Friday, April 20, 2007

i am a hundred and forty pounds of ink, look at me

i was at this slam poetry thing last year in ol' baltimore, and a man in his thirties came up to spit, he started yelling about being a writer. his poem was driven by anger, his pauses were breathes between punches. he was a bitter angry intelligent driven depressed man. being in my youthful unindependent state with no financial responsibilities and no outside expectations to hole me in, i was free to label this man a failure. he was writing about how he lost. his metaphors and alliteration and sometimes beautiful language were all about the great game of the pen, and how he was in the process of losing this great game. the thing is, he wasn't saying he lost. he was saying that to be "a writer", you had to lose again and again, and only then are you really a writer (or an artist for that matter). only after failed manuscripts and marriages and infrequent orgasims, only when you were pitted against the wall with just your typewriter, then evidently you had what this man had, which was happiness. The type of happiness that people use to justify why they keep doing what they do, why they write, why they try to get the last word.
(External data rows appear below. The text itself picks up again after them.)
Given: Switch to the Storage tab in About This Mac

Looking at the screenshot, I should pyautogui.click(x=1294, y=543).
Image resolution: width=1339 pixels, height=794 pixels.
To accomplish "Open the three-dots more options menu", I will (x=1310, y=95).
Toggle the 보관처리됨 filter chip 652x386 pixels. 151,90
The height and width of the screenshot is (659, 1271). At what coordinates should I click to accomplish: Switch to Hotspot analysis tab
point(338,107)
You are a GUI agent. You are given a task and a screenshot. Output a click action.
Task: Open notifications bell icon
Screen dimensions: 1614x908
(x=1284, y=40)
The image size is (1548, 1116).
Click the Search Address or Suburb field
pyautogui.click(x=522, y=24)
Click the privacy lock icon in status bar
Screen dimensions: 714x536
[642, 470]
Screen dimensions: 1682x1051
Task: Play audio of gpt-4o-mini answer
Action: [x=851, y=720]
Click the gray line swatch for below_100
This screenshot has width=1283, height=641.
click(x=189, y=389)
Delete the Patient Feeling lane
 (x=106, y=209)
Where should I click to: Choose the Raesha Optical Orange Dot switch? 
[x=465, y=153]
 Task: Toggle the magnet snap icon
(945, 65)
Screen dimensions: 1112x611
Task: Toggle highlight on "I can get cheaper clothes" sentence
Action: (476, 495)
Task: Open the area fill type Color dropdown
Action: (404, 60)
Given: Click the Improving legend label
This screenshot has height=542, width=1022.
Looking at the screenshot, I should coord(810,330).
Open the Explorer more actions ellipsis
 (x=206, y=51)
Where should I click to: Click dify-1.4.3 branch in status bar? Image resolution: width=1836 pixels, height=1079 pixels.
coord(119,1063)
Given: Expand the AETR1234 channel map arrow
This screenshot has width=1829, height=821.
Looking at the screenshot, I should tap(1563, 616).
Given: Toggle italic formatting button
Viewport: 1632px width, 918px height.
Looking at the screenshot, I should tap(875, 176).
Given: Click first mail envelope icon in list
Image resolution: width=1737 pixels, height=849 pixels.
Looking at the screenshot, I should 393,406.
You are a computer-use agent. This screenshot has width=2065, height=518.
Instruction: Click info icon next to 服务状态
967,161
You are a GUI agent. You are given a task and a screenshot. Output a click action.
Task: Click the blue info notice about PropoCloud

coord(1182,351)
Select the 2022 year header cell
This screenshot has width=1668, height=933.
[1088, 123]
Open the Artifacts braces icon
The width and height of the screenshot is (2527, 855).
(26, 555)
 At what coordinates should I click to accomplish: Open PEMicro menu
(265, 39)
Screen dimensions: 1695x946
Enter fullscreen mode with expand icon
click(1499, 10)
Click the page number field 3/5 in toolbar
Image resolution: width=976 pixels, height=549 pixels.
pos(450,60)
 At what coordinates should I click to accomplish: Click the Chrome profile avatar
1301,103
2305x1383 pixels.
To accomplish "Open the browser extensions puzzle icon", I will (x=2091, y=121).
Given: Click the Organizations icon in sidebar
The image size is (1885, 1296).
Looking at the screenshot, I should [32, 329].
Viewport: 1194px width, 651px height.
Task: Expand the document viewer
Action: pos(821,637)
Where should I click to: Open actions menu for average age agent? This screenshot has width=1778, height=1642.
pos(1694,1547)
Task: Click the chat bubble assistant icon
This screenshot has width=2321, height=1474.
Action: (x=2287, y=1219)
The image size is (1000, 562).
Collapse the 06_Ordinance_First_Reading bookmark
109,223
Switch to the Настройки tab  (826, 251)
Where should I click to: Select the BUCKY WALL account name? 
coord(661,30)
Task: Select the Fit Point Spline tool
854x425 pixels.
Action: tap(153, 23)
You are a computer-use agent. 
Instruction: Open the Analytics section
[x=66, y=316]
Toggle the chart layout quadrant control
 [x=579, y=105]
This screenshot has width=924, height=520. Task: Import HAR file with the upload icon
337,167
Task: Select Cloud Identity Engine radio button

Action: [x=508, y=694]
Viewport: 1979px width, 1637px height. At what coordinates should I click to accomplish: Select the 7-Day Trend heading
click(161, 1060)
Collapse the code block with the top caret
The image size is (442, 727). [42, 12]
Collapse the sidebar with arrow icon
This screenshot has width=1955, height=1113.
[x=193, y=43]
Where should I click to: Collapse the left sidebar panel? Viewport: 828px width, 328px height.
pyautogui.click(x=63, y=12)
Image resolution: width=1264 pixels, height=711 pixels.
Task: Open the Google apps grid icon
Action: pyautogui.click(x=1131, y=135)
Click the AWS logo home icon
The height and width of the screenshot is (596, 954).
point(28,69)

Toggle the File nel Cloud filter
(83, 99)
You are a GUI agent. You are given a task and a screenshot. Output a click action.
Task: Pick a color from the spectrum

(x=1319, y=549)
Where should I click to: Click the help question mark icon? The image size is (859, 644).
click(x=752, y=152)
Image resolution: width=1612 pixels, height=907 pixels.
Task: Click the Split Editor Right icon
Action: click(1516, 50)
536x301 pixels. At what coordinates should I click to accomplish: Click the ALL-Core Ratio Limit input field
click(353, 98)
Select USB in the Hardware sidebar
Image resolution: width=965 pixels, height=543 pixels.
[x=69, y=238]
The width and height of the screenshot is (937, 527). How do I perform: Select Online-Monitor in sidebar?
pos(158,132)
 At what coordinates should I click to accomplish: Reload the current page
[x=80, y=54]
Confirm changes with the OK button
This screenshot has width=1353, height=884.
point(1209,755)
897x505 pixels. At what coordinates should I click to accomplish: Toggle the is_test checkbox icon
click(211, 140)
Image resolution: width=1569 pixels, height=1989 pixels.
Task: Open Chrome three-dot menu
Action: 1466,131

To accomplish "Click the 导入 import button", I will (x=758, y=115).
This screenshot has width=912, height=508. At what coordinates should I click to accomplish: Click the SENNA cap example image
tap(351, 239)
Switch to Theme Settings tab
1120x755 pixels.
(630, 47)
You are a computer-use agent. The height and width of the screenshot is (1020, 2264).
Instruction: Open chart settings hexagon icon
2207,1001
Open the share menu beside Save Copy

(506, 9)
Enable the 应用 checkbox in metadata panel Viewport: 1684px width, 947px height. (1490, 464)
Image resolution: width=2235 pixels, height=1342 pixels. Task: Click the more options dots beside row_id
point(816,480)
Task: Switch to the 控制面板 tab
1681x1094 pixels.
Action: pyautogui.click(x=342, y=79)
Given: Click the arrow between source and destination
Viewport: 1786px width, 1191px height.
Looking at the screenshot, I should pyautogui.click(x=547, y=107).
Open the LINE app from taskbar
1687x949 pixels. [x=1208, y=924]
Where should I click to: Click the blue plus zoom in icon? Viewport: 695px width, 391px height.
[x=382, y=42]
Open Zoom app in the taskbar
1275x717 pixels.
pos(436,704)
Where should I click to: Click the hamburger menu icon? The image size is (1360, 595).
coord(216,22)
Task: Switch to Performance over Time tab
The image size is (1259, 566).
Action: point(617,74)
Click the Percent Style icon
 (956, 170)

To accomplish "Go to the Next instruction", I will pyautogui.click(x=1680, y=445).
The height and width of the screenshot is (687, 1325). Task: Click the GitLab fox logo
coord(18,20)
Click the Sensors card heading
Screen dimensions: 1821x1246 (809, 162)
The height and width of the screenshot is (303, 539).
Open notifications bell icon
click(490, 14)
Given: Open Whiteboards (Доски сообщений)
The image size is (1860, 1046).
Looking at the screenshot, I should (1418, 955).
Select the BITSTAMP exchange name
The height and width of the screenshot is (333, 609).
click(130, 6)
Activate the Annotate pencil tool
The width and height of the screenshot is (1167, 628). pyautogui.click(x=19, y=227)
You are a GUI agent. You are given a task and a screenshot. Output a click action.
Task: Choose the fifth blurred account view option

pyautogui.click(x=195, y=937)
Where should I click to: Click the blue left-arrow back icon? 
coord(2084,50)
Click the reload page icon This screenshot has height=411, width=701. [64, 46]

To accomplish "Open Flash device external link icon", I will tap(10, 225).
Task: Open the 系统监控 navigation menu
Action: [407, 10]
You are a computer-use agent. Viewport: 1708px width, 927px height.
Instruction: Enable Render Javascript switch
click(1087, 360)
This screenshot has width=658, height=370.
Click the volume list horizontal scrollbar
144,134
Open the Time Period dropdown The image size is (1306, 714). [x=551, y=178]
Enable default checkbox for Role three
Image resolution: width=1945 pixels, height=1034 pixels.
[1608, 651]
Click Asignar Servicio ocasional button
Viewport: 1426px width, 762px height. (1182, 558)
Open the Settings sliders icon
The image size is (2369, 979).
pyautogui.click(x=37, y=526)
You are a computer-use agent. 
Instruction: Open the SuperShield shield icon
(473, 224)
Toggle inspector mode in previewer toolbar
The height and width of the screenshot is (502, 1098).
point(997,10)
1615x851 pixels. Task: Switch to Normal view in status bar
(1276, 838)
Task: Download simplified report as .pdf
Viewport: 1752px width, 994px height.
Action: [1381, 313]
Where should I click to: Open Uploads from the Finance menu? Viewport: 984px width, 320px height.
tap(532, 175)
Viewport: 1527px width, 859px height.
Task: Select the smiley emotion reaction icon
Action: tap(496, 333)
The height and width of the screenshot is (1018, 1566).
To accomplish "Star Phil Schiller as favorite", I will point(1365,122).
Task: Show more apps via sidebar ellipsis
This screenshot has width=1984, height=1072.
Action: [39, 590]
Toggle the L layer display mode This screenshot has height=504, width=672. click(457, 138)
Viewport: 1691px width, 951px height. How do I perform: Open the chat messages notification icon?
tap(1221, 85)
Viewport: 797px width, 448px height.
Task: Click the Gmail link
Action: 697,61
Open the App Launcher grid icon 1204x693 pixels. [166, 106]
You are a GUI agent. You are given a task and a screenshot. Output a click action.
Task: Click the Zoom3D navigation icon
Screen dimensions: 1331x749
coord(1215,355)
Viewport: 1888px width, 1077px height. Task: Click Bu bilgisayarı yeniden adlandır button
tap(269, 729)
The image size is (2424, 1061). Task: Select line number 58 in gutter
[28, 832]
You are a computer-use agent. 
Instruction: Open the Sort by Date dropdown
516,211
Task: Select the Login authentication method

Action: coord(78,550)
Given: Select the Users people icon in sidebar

My question in my head then, and now, is why did he have to tell me this? Why did he have to go to a coffee shop in John Hopkins and yell at me about how hard art is? He seemed very sure that the path of his life was the inevitable path of art itself- so why on earth did he have to spoil it for me, and take away my dream that art and expression and all those things don't bring you down to yelling stanzas, rather doing something beautiful? their was competition in his voice i could hear it. i knew if i responded to one of his rhetorical questions, he woudl shut me down with his bank statement and old copy of walden. he would call me a disgrace to writers everywhere, his bullet would be words that i wasn't allowed to use: writer, rent, real life, tragedy. he would call my shit dreamy and weightless and then storm out with an angry flurry of similies. he would be the other team, the better brand of gun, the expected nothing we live for.
in the car that night on the way home, we listened to music. everything was ok.